**Exercise instructions**
The lines to copy run from the one containing "Task: Select shelf" to the end of the listing. Please write them out exactly, minus the pictures.
>>>>
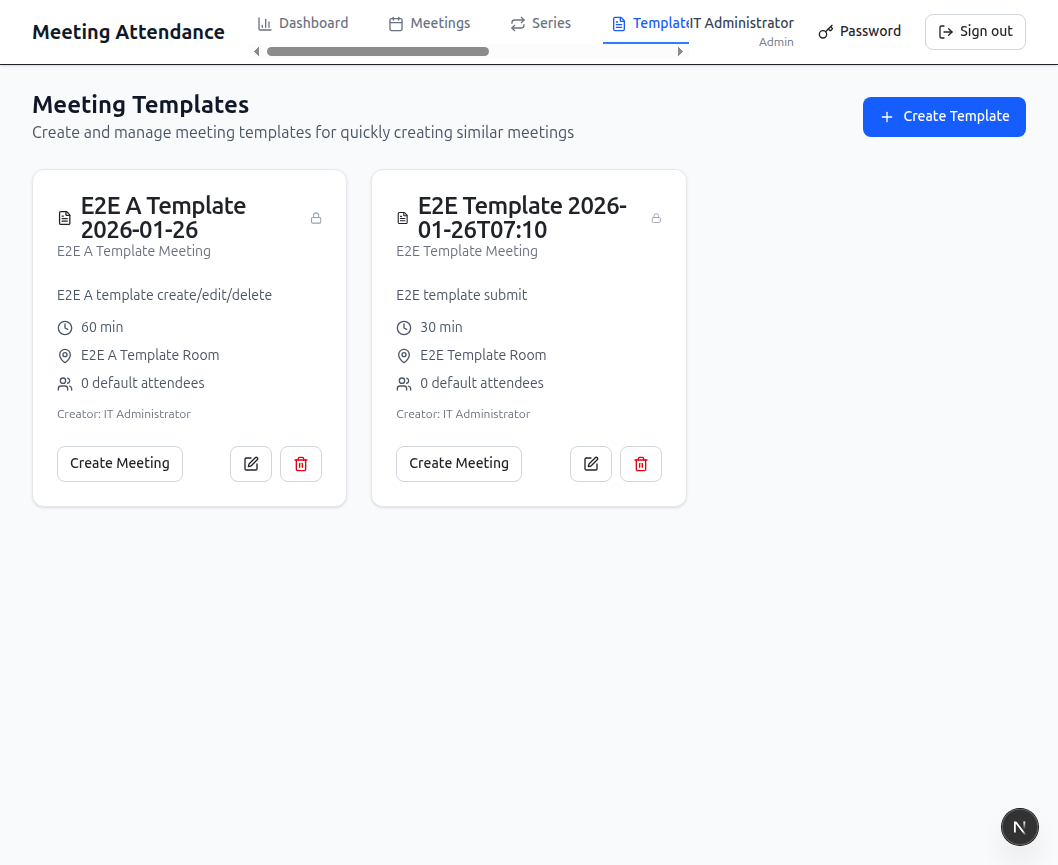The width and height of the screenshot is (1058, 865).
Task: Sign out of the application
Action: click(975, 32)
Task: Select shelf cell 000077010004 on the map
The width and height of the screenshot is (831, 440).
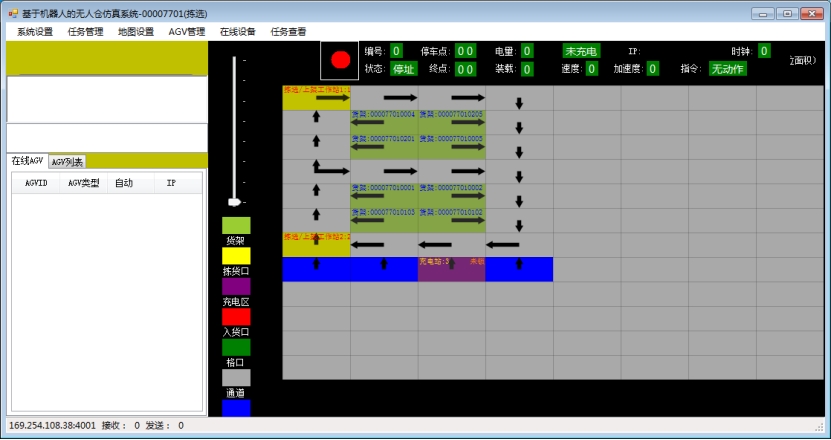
<<<<
**Response**
Task: Select shelf cell 000077010004 on the map
The width and height of the screenshot is (831, 440).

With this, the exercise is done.